According to information from The Guardian, some of the companies included on the blacklist are Bytedance, video app TikTok, Huawei, the e-commerce platform Pinduoduo, JD.com, Xiaomi, Xiaohongshu, and Ant Financial, a financial services company affiliated with Alibaba.
Promoting wolf culture
Despite the harsh and long work hours tech employees have to endure, the real problem is the promotion these schedules receive.
The Chinese law states businesses should not allow their staff to work more than eight hours a day or 40 hours a week, and overtime is restricted to 36 hours a month, but users continue to state that Chinese tech companies and executives constantly encouraging an obsession with work among their workers.
Jack Ma, founder of Alibaba, has defended the idea of long hours in the office, calling the 996 schedule “a huge blessing”, saying workers should consider it an honor rather than a burden.
Richard Liu, the founder of the Chinese e-commerce company JD.com, also defended the 996 schedule, recalling how in the early days of the company he would wake up every two hours so that he could offer customers a 24-hour service.
The crossroads – supply vs demand
China’s technology industry is increasingly the engine of its economy.
China is actually the only country in the world that come close to replicating the success of Silicon Valley, partly because of workers’ willingness to submit to the grind, but as the country’s economy has slowed and bubbles have emerged in the tech sector, more employees are starting to doubt and reconsider the long working hours established by their employers.
“They [employees] were willing to accept long hours when business was good and they were being well rewarded but that is not the case any more.

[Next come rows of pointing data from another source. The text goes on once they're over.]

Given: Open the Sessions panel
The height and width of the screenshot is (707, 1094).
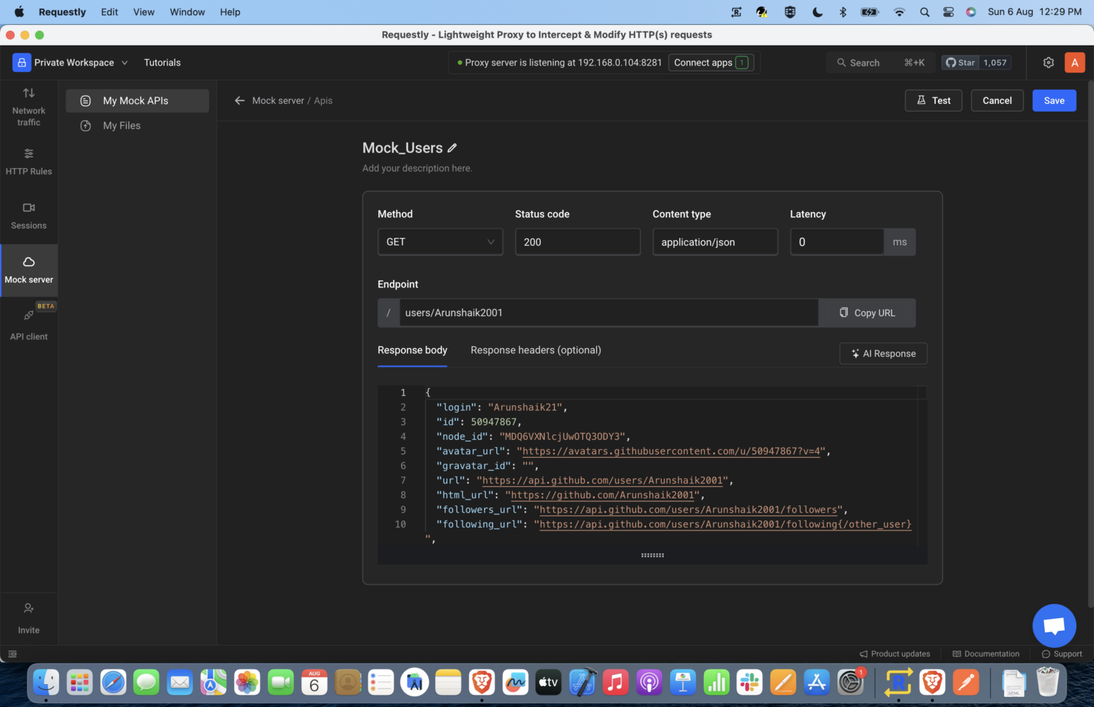Looking at the screenshot, I should click(x=28, y=216).
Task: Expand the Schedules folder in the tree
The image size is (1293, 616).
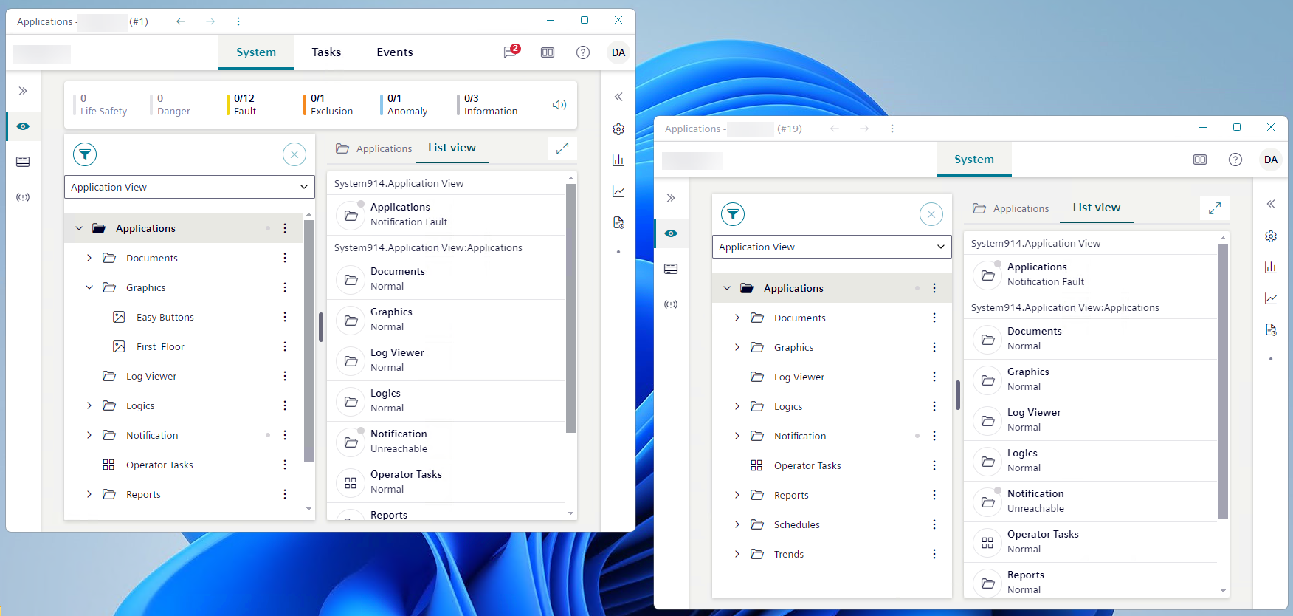Action: [x=737, y=524]
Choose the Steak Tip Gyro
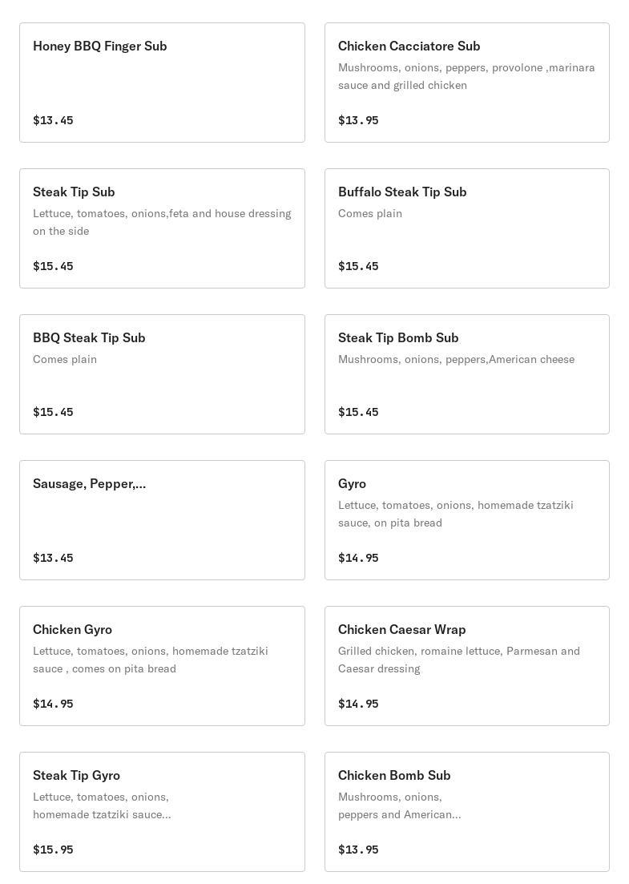 pyautogui.click(x=162, y=812)
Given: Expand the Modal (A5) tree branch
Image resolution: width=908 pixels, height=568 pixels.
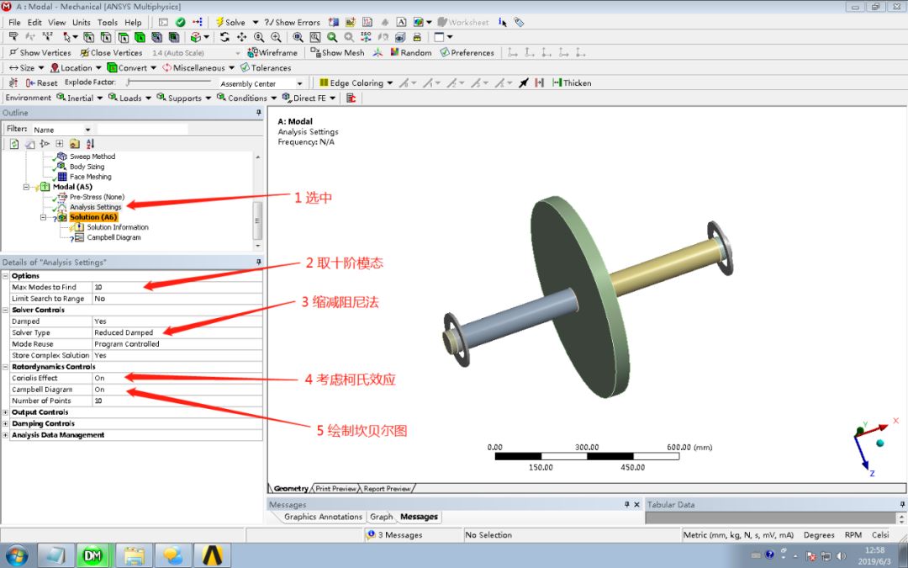Looking at the screenshot, I should [x=25, y=187].
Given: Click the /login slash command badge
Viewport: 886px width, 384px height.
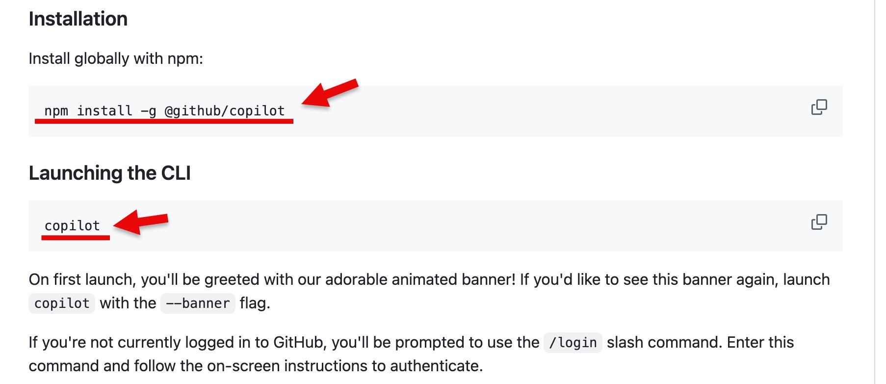Looking at the screenshot, I should coord(573,343).
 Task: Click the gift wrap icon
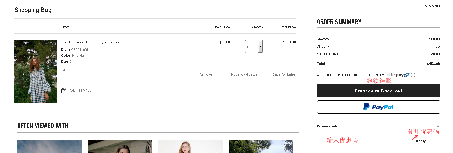(64, 91)
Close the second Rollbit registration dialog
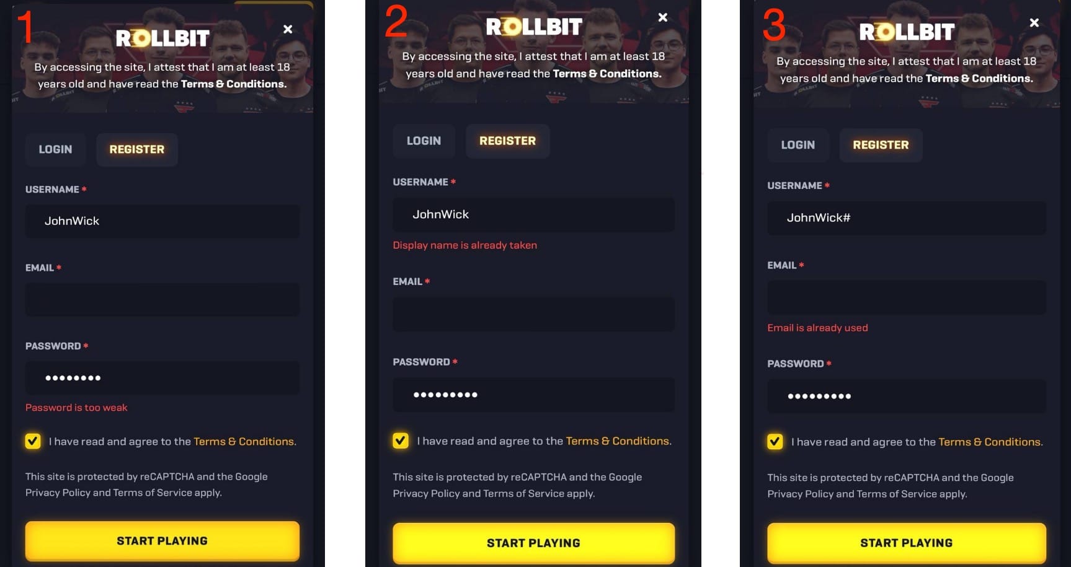1071x567 pixels. pyautogui.click(x=663, y=17)
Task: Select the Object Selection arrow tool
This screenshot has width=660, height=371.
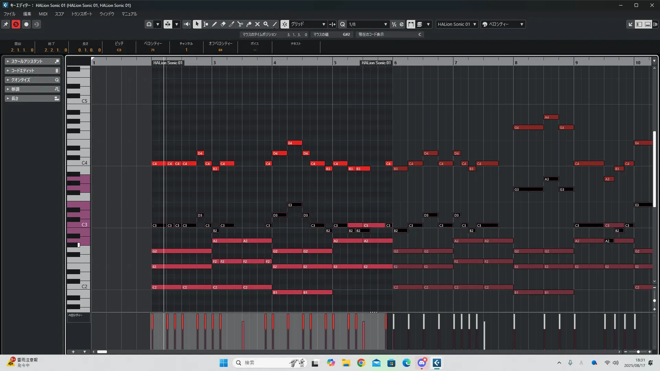Action: [x=197, y=24]

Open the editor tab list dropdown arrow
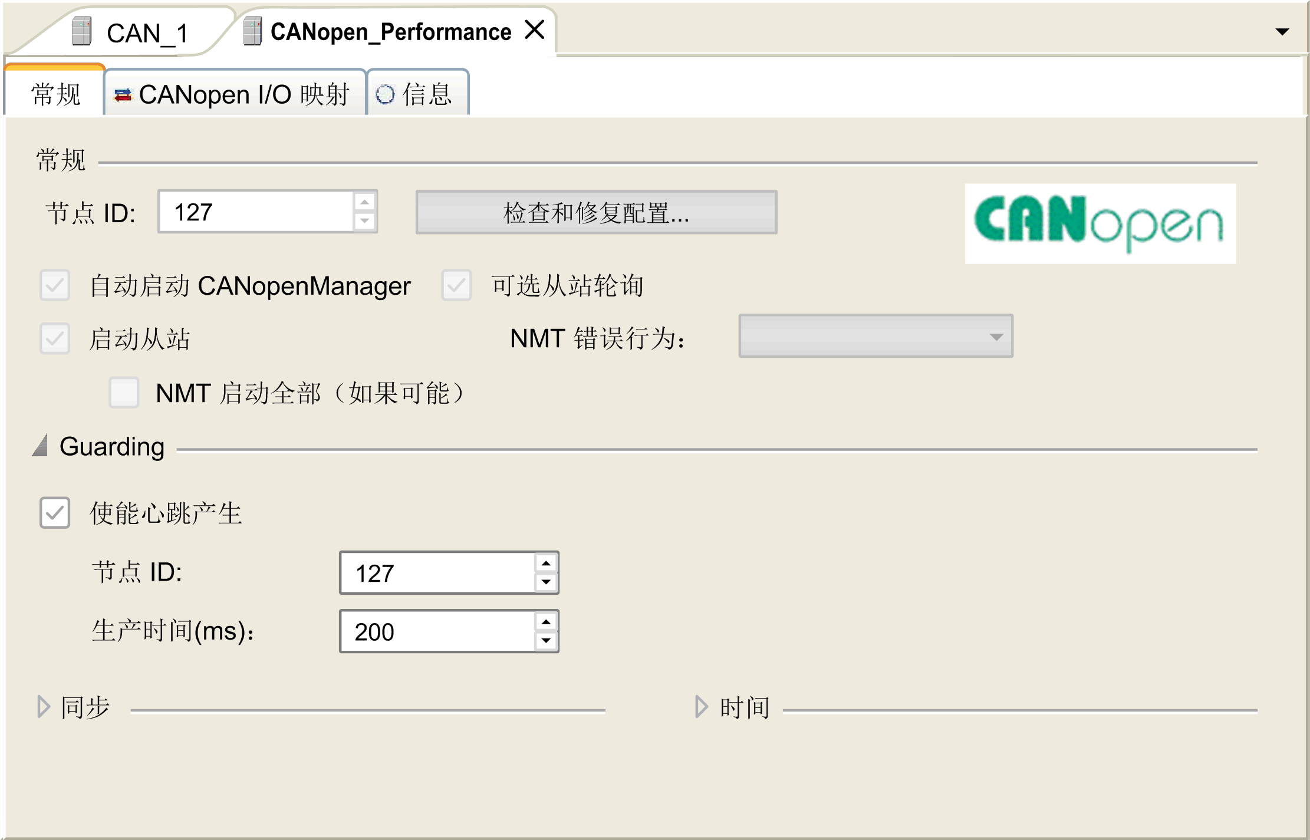coord(1282,32)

Staff are being laid off and pay is stagnating so staff are less willing to work as hard,” said Geoffrey Crothall of China Labour Bulletin.
The Chinese government strongly needs vigorous and long-working tech employees to maintain the rythm and keep meeting the rising standards despite that economic opportunities start to slow.
The machine cannot stop, it’s a cut-throat industry, but the status quo is also unsustainable.